Assault can occur intentionally or recklessly. A reckless assault is when a person realises the likelihood of causing the fear or injury but continued in the offending behaviour regardless.
An intentional assault is when a person intended to cause the requisite fear or injury at the time of committing the offending behaviour.
In the same sense, assault occasioning actual bodily harm can be intentional or reckless.
An assault occasioning actual bodily harm occurs when a person (intentionally or recklessly) assaults another person without that persons’ consent, which causes that person actual bodily harm.

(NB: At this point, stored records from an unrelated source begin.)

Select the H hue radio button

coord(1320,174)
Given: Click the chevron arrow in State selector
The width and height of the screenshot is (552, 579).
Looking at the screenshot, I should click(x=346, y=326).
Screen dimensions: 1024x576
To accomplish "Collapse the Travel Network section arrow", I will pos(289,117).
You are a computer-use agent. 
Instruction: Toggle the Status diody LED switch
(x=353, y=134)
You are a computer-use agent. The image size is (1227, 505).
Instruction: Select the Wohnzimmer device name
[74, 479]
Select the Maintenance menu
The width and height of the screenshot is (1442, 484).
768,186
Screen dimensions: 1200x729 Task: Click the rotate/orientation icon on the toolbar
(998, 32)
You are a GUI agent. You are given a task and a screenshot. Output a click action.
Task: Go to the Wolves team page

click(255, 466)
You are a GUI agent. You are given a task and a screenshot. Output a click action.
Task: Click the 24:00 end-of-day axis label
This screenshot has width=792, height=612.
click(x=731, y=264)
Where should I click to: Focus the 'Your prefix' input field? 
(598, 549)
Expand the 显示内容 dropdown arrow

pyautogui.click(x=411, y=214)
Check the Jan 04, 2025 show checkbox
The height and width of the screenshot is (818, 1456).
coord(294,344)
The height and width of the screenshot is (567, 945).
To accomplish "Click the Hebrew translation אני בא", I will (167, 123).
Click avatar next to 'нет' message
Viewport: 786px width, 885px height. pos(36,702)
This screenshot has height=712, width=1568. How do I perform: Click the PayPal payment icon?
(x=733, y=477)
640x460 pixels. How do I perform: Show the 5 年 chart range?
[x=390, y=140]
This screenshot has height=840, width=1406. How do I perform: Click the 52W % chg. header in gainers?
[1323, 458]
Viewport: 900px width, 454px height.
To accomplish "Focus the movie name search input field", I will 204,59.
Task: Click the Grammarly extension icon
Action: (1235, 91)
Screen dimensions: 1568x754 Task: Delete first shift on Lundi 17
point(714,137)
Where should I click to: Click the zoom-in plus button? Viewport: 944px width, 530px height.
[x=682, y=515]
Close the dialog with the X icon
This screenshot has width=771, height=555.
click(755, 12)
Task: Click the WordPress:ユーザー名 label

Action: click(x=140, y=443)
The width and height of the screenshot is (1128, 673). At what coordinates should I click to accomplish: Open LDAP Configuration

Actual bodily harm is a type of injury the law considers to be more than merely transient or trifling. Such injury isn’t required to be permanent and typically includes bruising or scratching. It can extend to psychiatric harm to a person (not just emotional harm).
Section 59(1) Crimes Act 1900 (NSW) prescribes a maximum sentence of 5-years jail with a criminal conviction if a person ends up being sentenced in the District court.
Where a person is sentenced in the Local Court (which is usually the case for this offence), the maximum sentence is 2-years jail, $5,500 fine and a criminal conviction.
If a person commits this offence in the presence of another person (i.e. in company of another), the maximum sentence rises to 7-years imprisonment in the District Court.
Common defences to assault occasioning actual bodily harm charges include: self-defence, duress, necessity, citizens’ arrest, involuntary conduct or where the conduct was incidental considered normal in everyday life.